▸ **Document extract**
Unalaska collared lemming
- Conservation status: Data Deficient (IUCN 3.1)

Scientific classification
- Kingdom: Animalia
- Phylum: Chordata
- Class: Mammalia
- Order: Rodentia
- Family: Cricetidae
- Subfamily: Arvicolinae
- Genus: Dicrostonyx
- Species: D. unalascensis
- Binomial name: Dicrostonyx unalascensis Merriam, 1900
- Synonyms: Dicrostonyx groenlandicus unalascensis Merriam, 1900; Dicrostonyx unalascensis stevensoni E. W. Nelson, 1929; Dicrostonyx stevensoni E. W. Nelson, 1929;

= Unalaska collared lemming =

- Genus: Dicrostonyx
- Species: unalascensis
- Authority: Merriam, 1900
- Conservation status: DD
- Synonyms: Dicrostonyx groenlandicus unalascensis Merriam, 1900, Dicrostonyx unalascensis stevensoni E. W. Nelson, 1929, Dicrostonyx stevensoni E. W. Nelson, 1929

Species of rodent

The Unalaska collared lemming (Dicrostonyx unalascensis), also known as the Umnak Island collared lemming, is a species of rodent in the family Cricetidae, which includes the voles, lemmings and related species. This species is found on two islands, Umnak and Unalaska, in the Aleutian Archipelago of Alaska in the United States. Its natural habitat is tundra.

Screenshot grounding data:
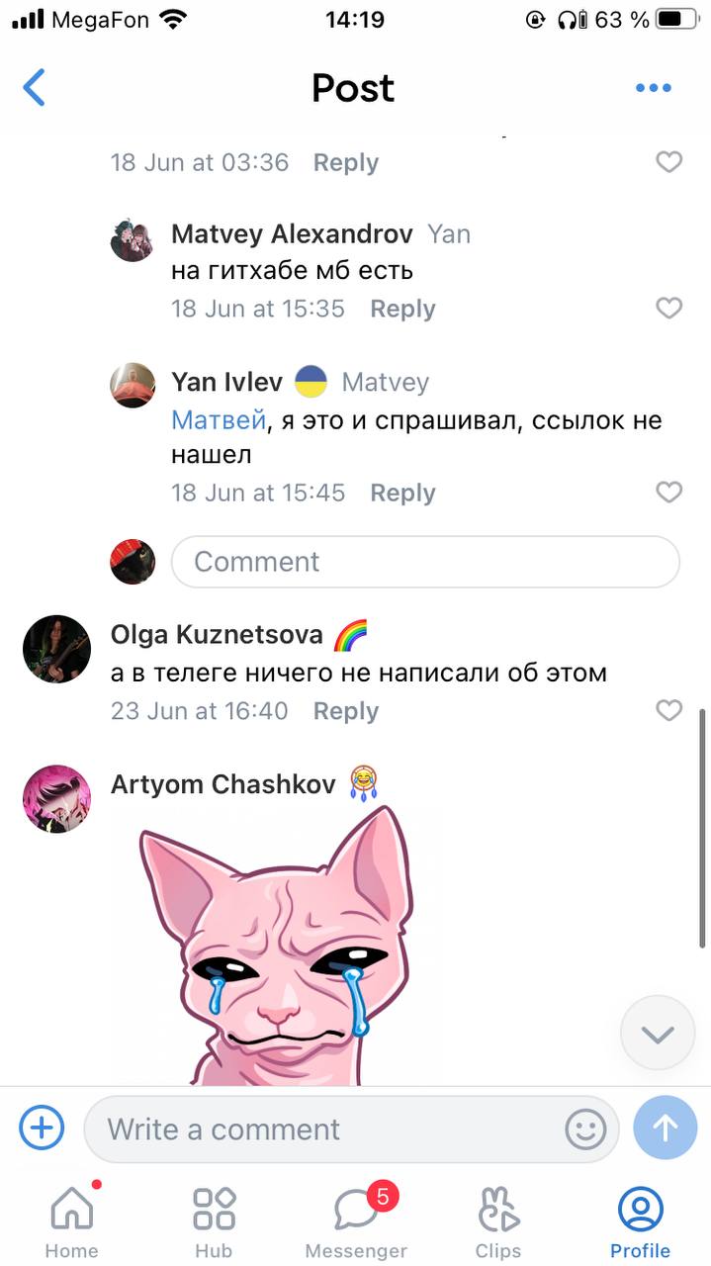Open the attachment plus icon near comment box
The height and width of the screenshot is (1266, 711).
43,1128
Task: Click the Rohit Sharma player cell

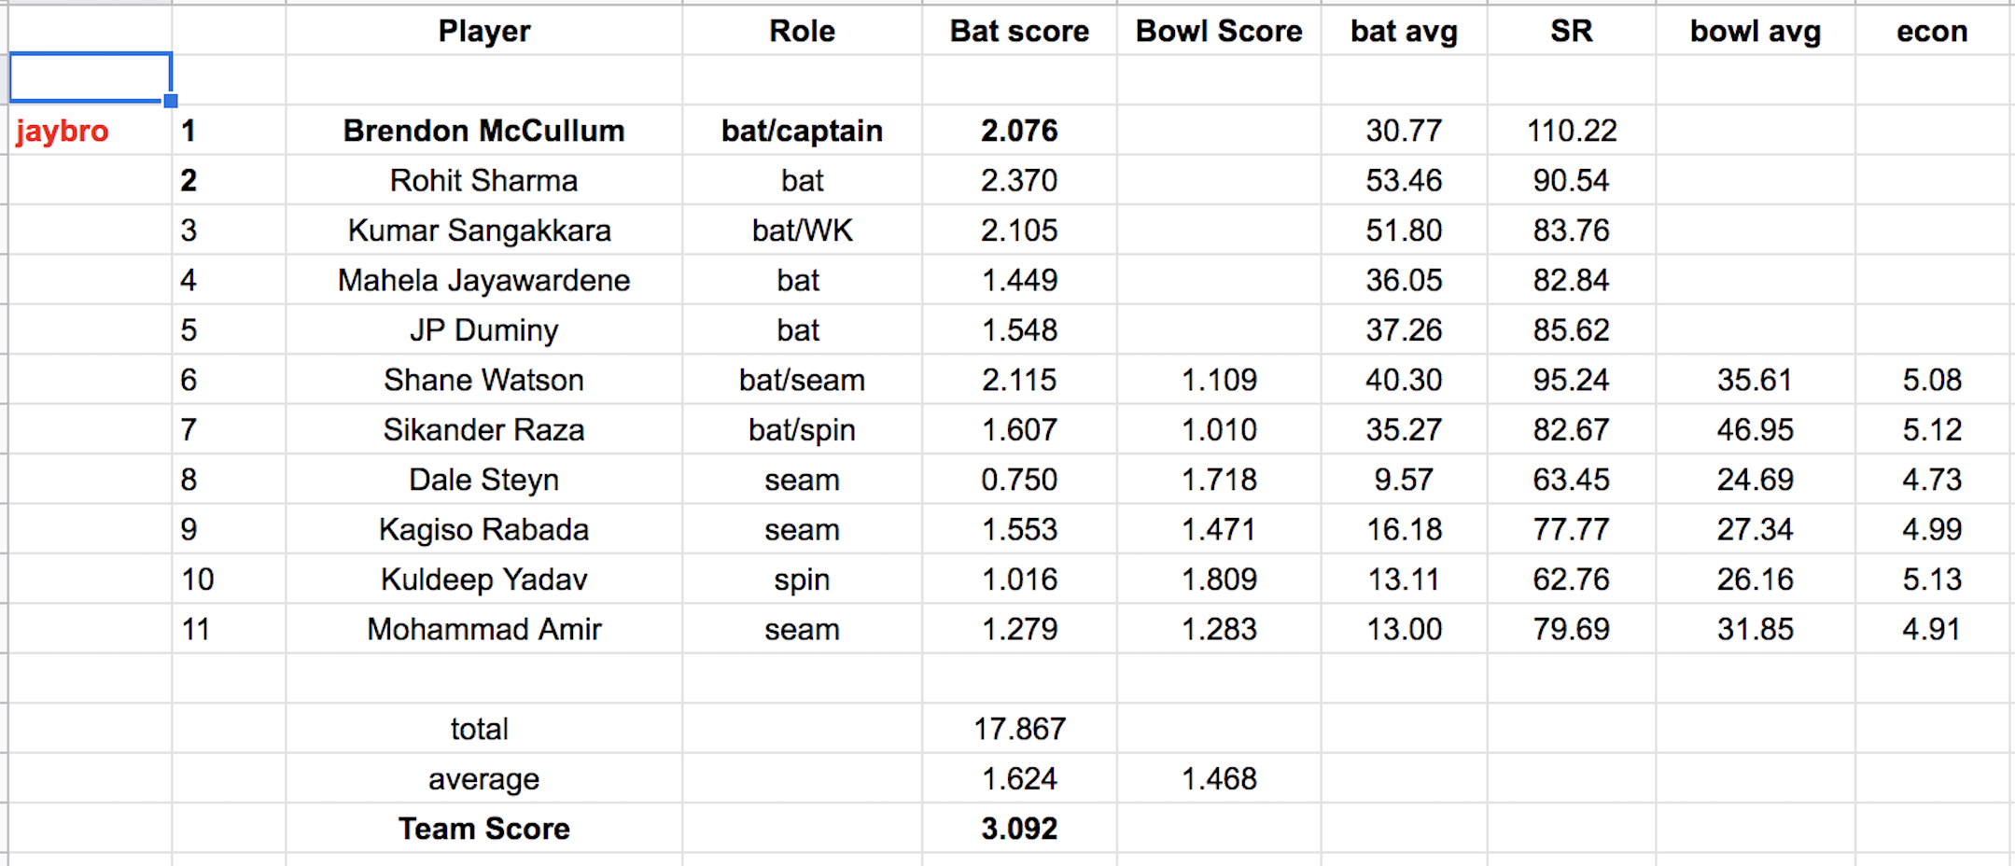Action: click(483, 180)
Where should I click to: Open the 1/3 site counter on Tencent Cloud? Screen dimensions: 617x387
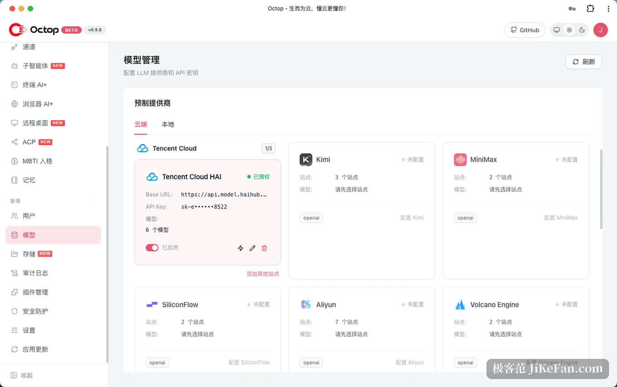coord(268,148)
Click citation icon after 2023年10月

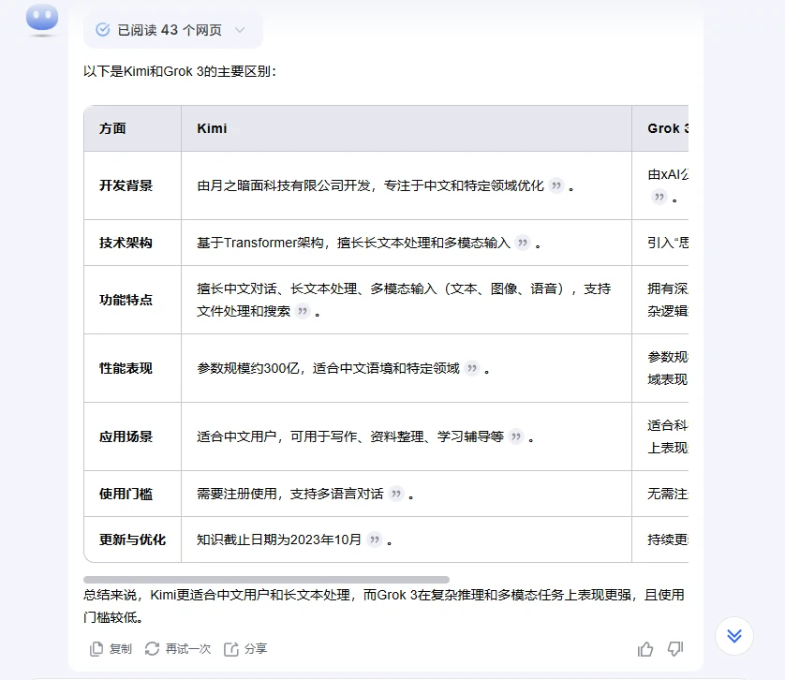tap(375, 540)

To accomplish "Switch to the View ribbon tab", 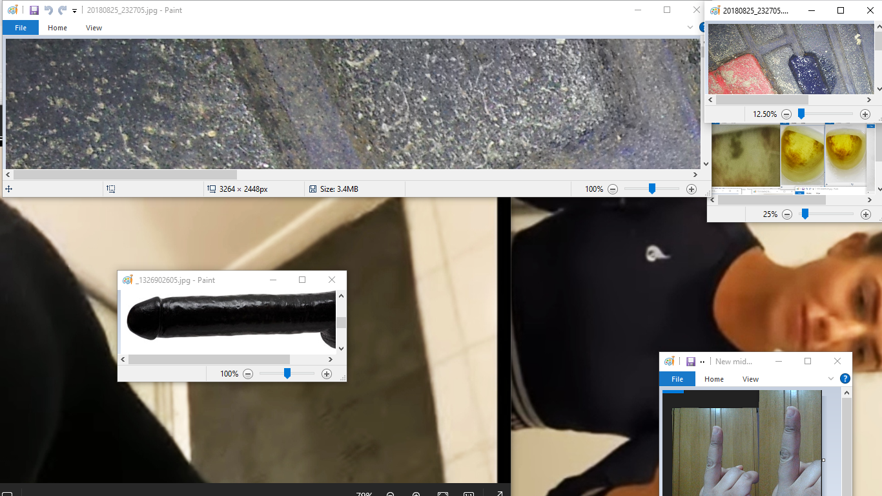I will click(94, 28).
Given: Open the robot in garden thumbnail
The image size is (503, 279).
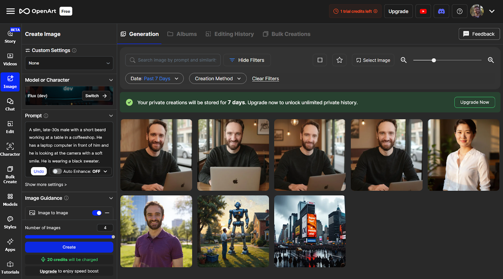Looking at the screenshot, I should (233, 231).
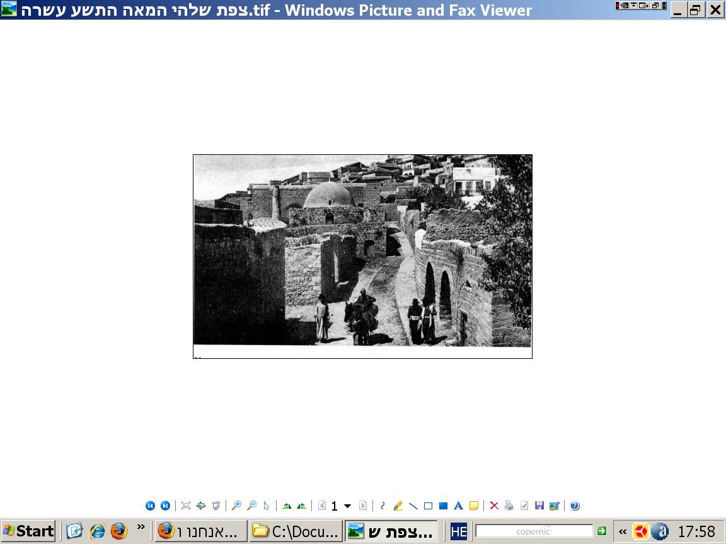Select the highlighter annotation tool
The height and width of the screenshot is (544, 726).
(398, 506)
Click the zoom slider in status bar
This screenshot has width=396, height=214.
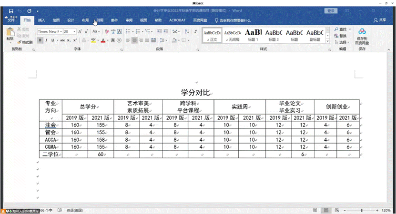[362, 210]
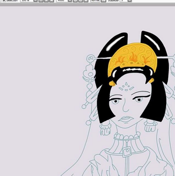The image size is (175, 176).
Task: Click the zoom out canvas button
Action: 41,1
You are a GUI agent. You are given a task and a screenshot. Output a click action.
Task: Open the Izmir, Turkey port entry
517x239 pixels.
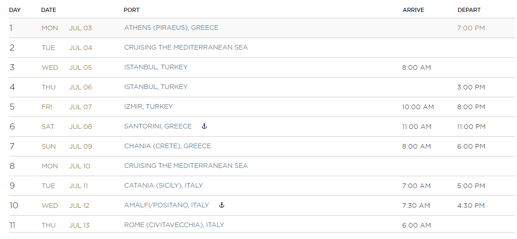point(148,106)
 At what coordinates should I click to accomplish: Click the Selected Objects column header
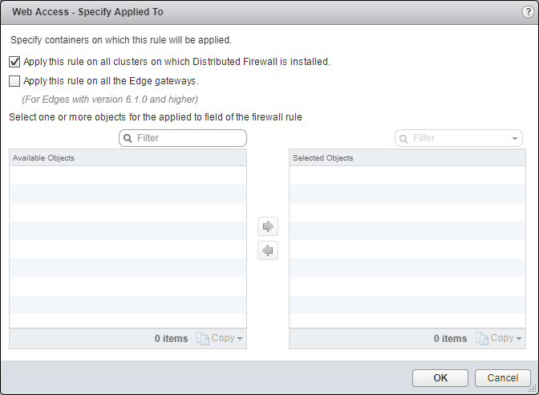coord(407,158)
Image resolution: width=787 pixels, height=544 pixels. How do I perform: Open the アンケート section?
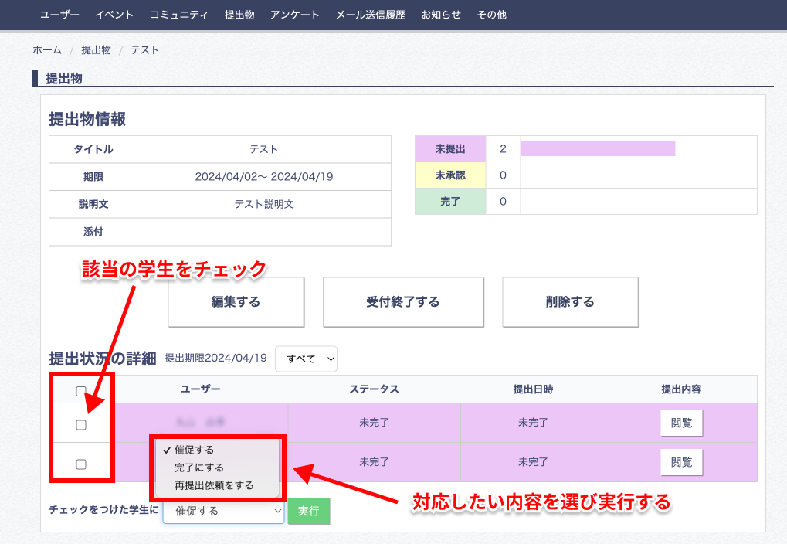pyautogui.click(x=294, y=14)
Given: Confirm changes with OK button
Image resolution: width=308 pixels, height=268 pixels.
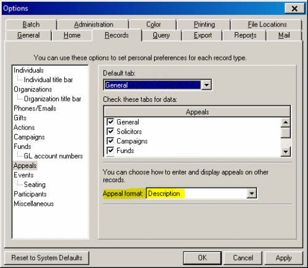Looking at the screenshot, I should click(202, 258).
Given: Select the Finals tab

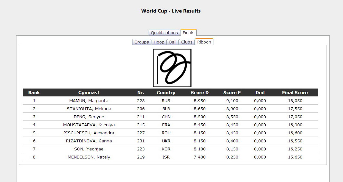Looking at the screenshot, I should 188,33.
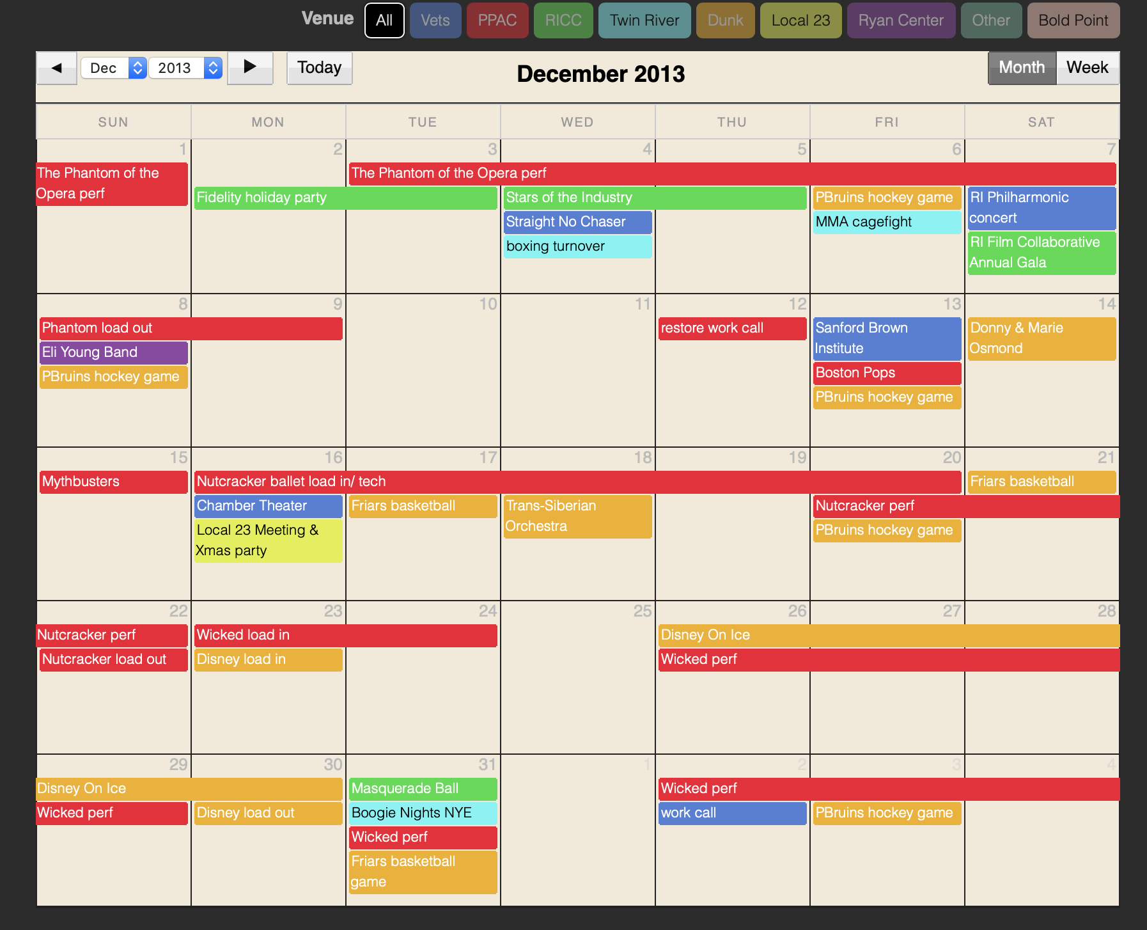This screenshot has width=1147, height=930.
Task: Click the Masquerade Ball event
Action: pos(423,789)
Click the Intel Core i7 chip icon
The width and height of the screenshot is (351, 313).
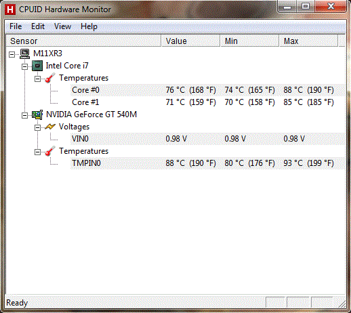click(x=37, y=66)
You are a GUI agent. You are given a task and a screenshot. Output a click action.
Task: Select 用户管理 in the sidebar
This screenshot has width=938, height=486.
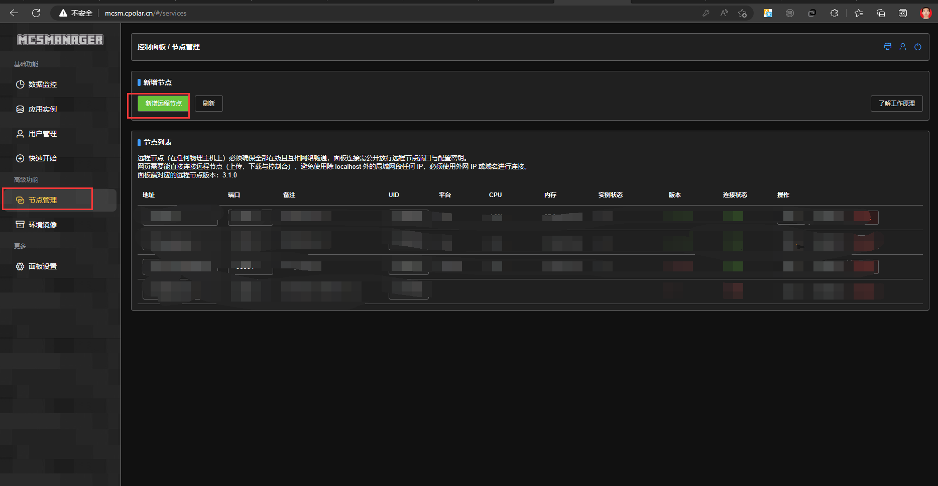click(x=43, y=134)
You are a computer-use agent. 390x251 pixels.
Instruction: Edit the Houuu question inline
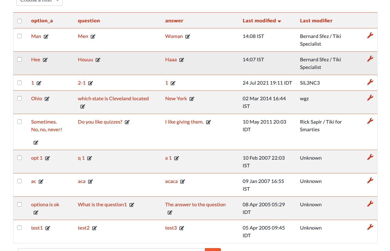tap(98, 60)
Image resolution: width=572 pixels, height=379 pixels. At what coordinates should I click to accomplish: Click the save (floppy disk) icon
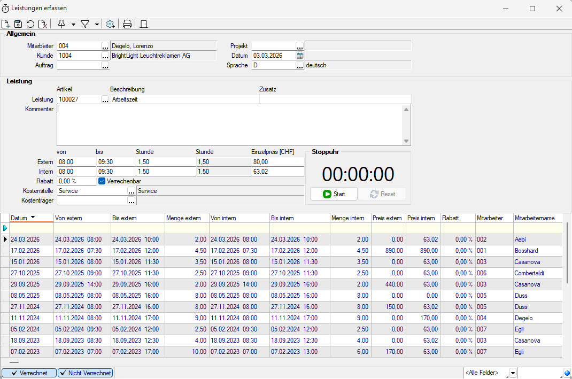[x=18, y=24]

▸ **Things to do**
**A.** Rewrite the lemming article starting with "The Unalaska collared" and going on through "habitat is tundra.", changing "tundra" to "grassland".
**B.** According to the lemming article, which two islands is the species found on?

▸ **Outputs in order**
**A.**
The Unalaska collared lemming (Dicrostonyx unalascensis), also known as the Umnak Island collared lemming, is a species of rodent in the family Cricetidae, which includes the voles, lemmings and related species. This species is found on two islands, Umnak and Unalaska, in the Aleutian Archipelago of Alaska in the United States. Its natural habitat is grassland.

**B.** Umnak and Unalaska, in the Aleutian Archipelago of Alaska.